A gentle scrubbing over the checkering and in the lettering with a fine bristle stainless steel brush pulls off the old finish and cleans up the diamonds and lettering.  If the finish is still bonded tight, just clean it up, no sense ruining those soft diamonds that are still in good shape.  At this point I also gently sand the smooth surfaces to remove the old finish and take out most of the gouges and scuffs.  220g aluminium oxide paper is just fine on a hard rubber pad.






I spend a gentle bit of time burnishing the flat areas and around the edges (where we sanded them down with the stock) just a polish with 0000 steel wool....not trying to remove any material, just softening up the sanding marks.






Final touch is a gentle buff with Brownells fff stock polishing compound on the flat faces and edges...that last bit of smoothing...be careful not to round over the edges where the plate meets the stock.  






Screws were chucked in the drill press and polished at low speed with worn 220g sandpaper.  Brass screws are original to this one....they were blackened.   I'll just leave em bright.  But if you gotta have browned or blackened brass, just touch it with oxpho blue from brownells.  You can have them black then or if working a muzzleloader, go with some light browns that look like tarnish on an old weapon....sorta takes off the Sportin Gal look from a newly finished muzzleloader.


----------



## Sharps40 (Jul 7, 2012)

This is it.  Buttstock is done, almost.  First step is the rubout.  I cut the last coat down level with a gentle rubout with 0000 steel wool, same as every coat.  Now, from satin to satin lovely, smooth and warm.
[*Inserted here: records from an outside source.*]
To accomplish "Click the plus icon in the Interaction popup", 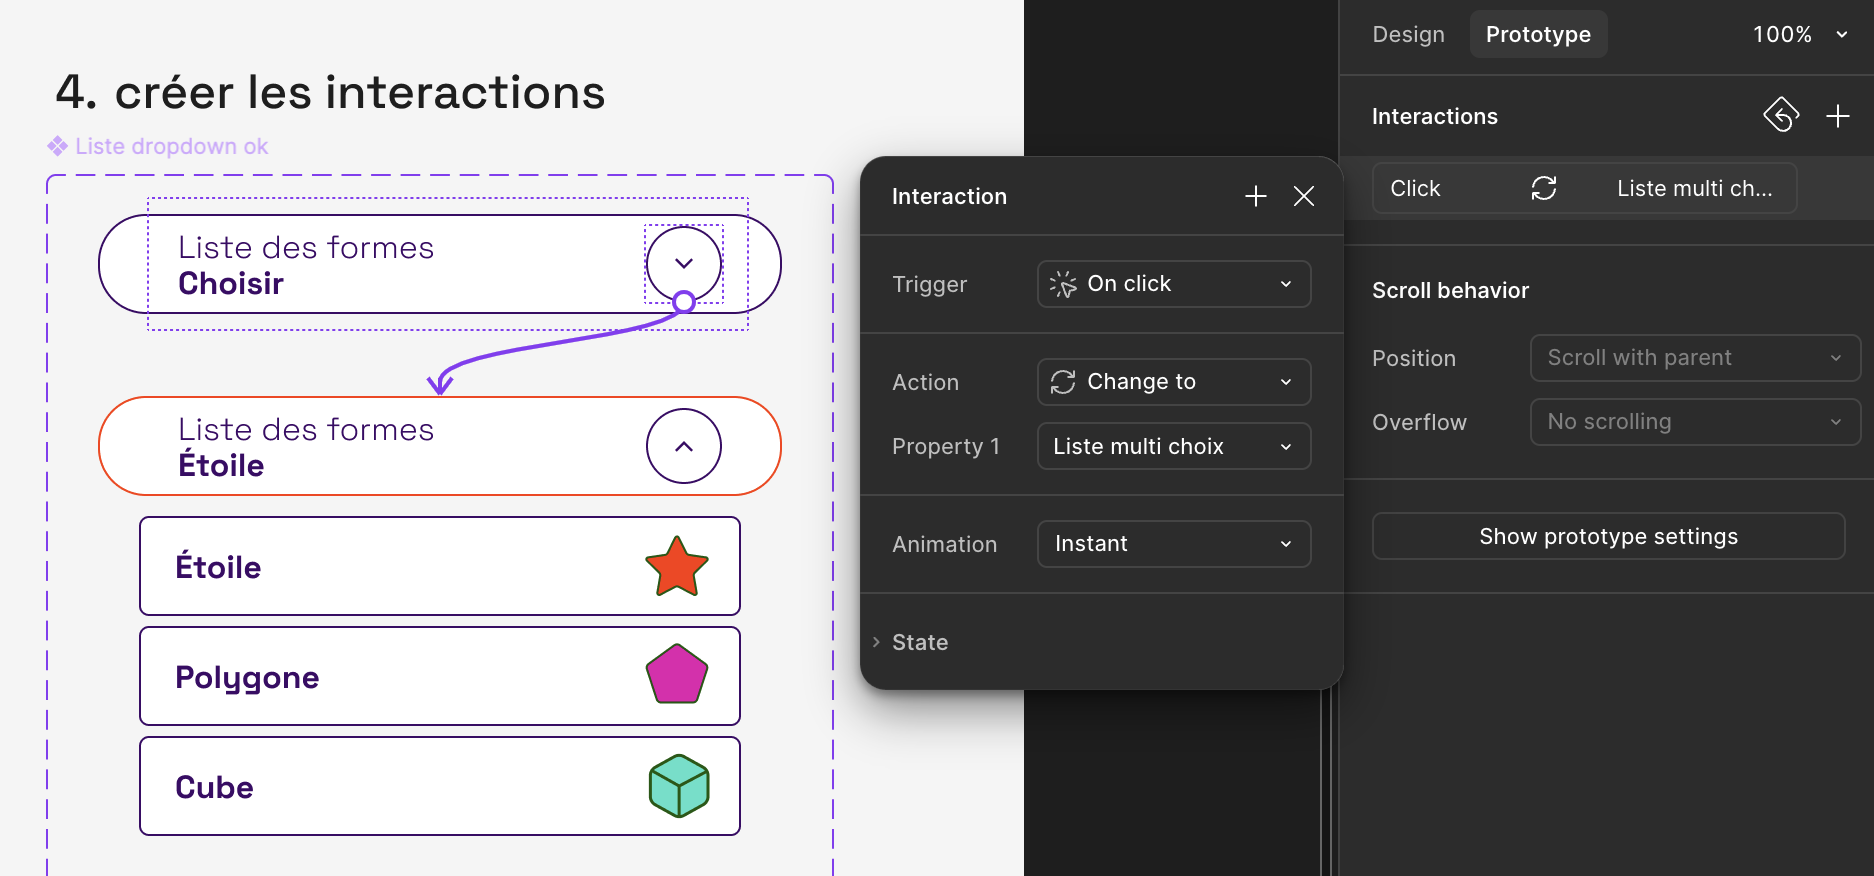I will coord(1255,196).
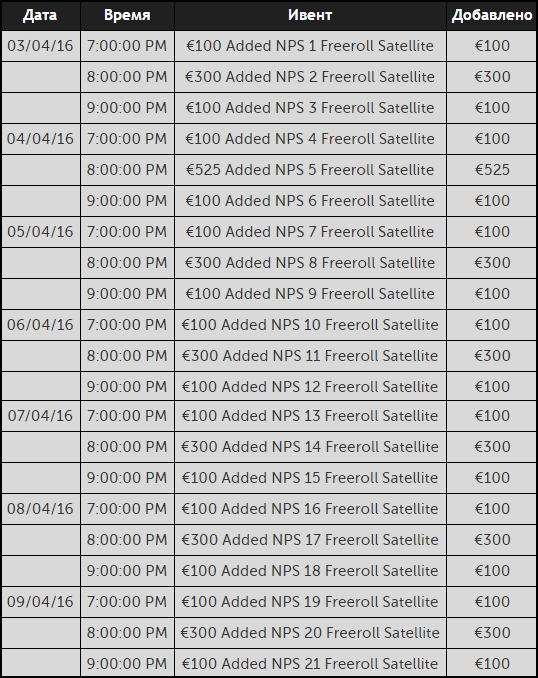
Task: Click the 06/04/16 date cell
Action: coord(40,325)
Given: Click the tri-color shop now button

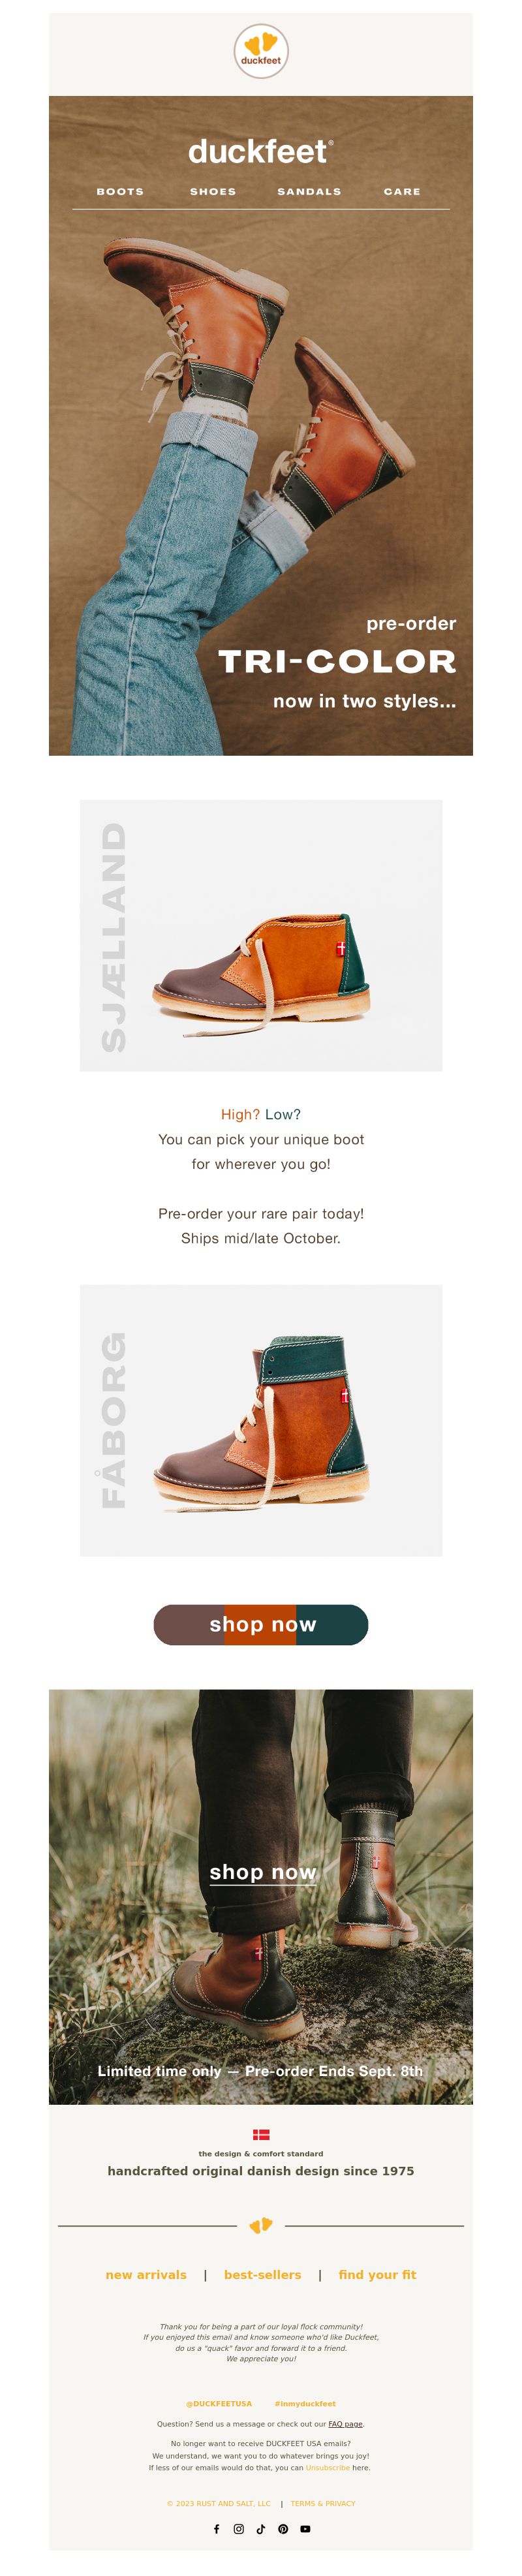Looking at the screenshot, I should click(x=261, y=1624).
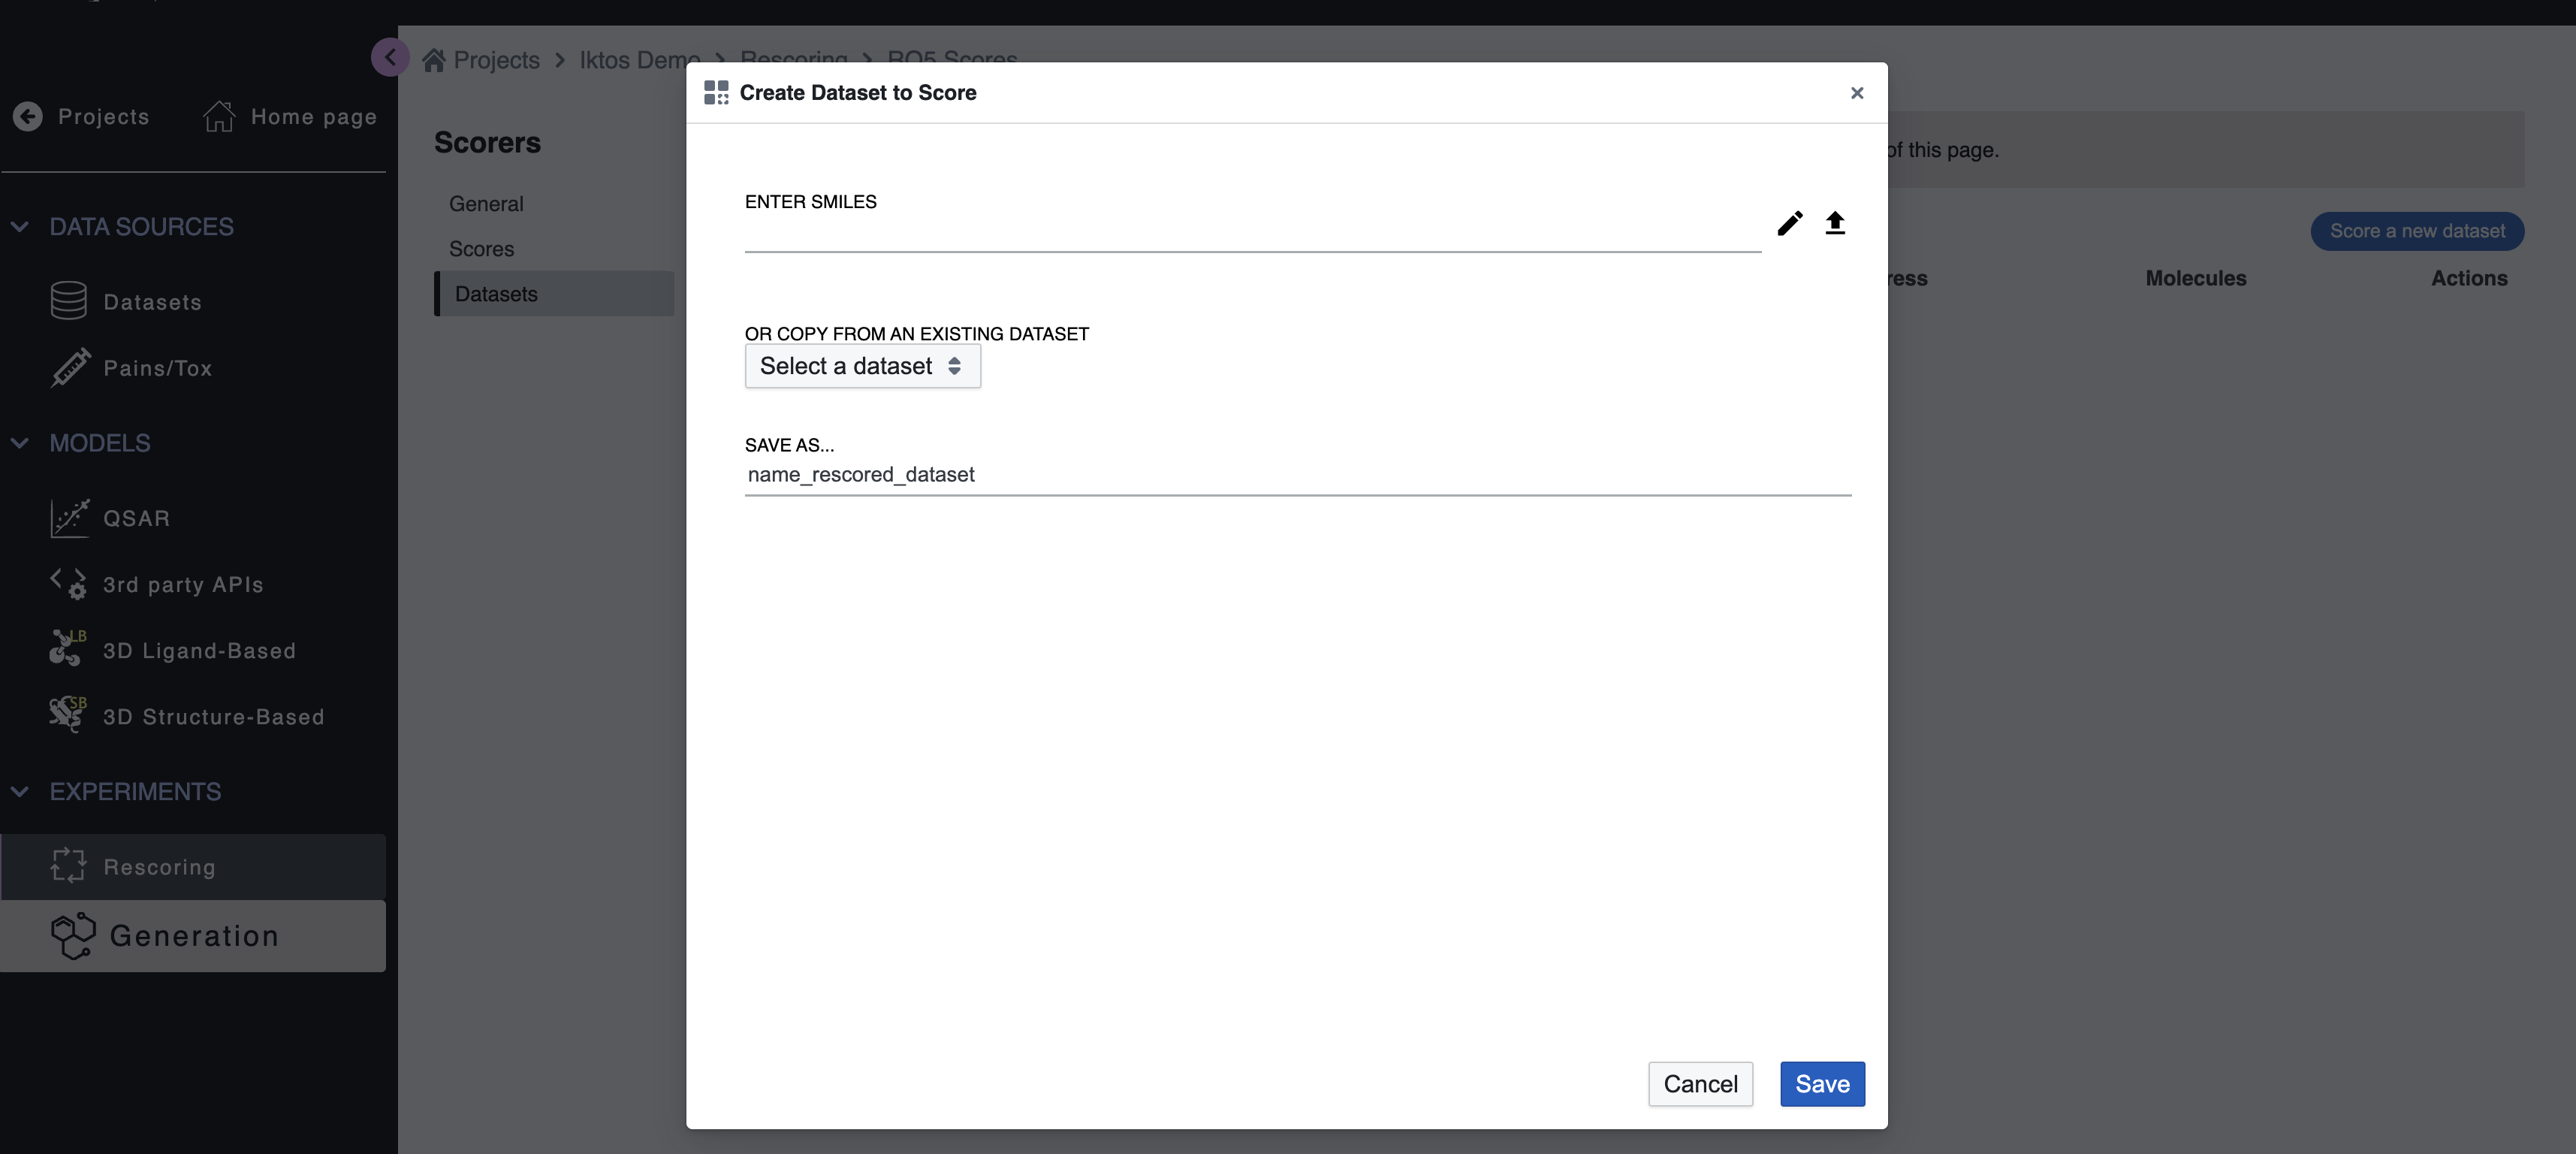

Rub the stock well and firmly with fff stock polishing compound.  Keep rubbing till it feels right...I guess the description is it dosn't snag or drag or flutter, it just pulls smoothly over every area of the stock.  I rub with the grain.  When its rubbed to satisfaction, buff it off with a dry cotton towel and then apply the first of several coats of Johnsons paste wax.  LET THE WAX DRY, works best that way.  Buff out each coat of wax on a clean terry towel.  I even wax under the buttplate and later, in the action recesses.  Buff, Buff and it'll look and feel great.  Easy as pie to restore a stock, just takes some effort thats all.  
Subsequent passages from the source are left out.